If you can accept that all of us are susceptible to these biases, you should be interested (or even fascinated) about how you can identify, and potentially overcome these biases in your thinking. Doing so can help you to become more effective at making decisions.
Here are 3 things I recommend:
- Ask other people what they think and LISTEN to their response – Other people may hold a slightly different, or wildly different opinion on something than you. They may have the same information, but are viewing it from a different angle than you. Additionally, they are very likely to have a different set of dominant biases. Either way, it’s well worth trying to understand and how and why they see it differently as a way of surfacing your (and their) biases.
- Subtract a bias – This is a practical exercise where you look at the biases you know you are particularly susceptible to, for example the Reactive Devaluation bias that we discussed earlier, and you ask yourself ‘what judgments am I making about the source/value of this information that might be affecting the way I look at the situation’. Then, try ‘subtracting’ that bias from your own thinking (it’s not as easy as it sounds, but it’s surprisingly effective).
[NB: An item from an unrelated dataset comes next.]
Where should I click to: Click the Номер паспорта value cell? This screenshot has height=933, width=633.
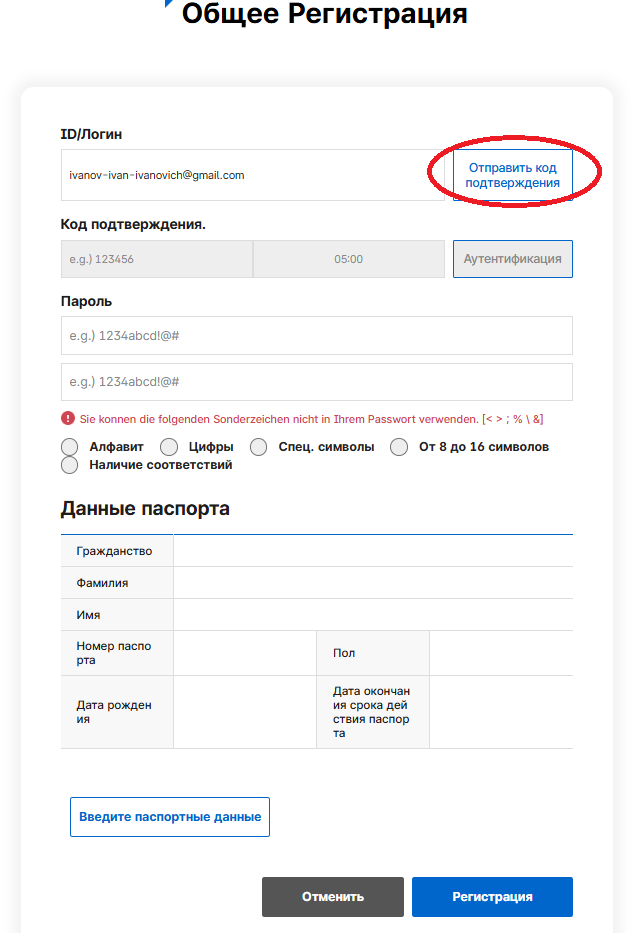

- Learn more about cognitive biases – The more you know about biases, and what they do to your thought processes, the more likely you are to be able to spot them when you are experiencing them, and also be able to even out your thinking. There is a great list of cognitive biases on Wikipedia HERE, and in addition on that same page you can also find a codex of known cognitive biases which (provided your eyesight is good) can make for an interesting poster for your wall as a reminder that you shouldn’t necessarily just trust your brain.
Can You Have Too Much Reality Testing?
One last thought – just as with any other aspect of emotional intelligence, you can have too much Reality Testing. You may have heard the term ‘paralysis by analysis’ – that’s a good way of understanding what can happen when you have too much Reality Testing.
Paralysis by Analysis happens when someone with a very high level of Reality Testing constantly seeks new or confirming information for a decision process, or they try and discount or negate a decision because of an unknown bias.
By constantly seeking this new information, people with a very high level of Reality Testing can delay making a decision for too long. Ultimately, we are all susceptible to cognitive biases, and every decision or action we take is likely to be affected in some way, small or large, by these biases.
For anyone, understanding the role of Reality Testing in your day to day activities is critical to emotional effectiveness. If, after reading this far, you are still not convinced that cognitive biases play a large role in human decision-making, you might want to check out Bias Blind Spot.
People who experience Bias Blind Spot believe that while other people are susceptible to bias, it does not affect them. Put another way, there is a known cognitive bias about denying cognitive bias. I think I just lost some brain cells trying to solve that conundrum!!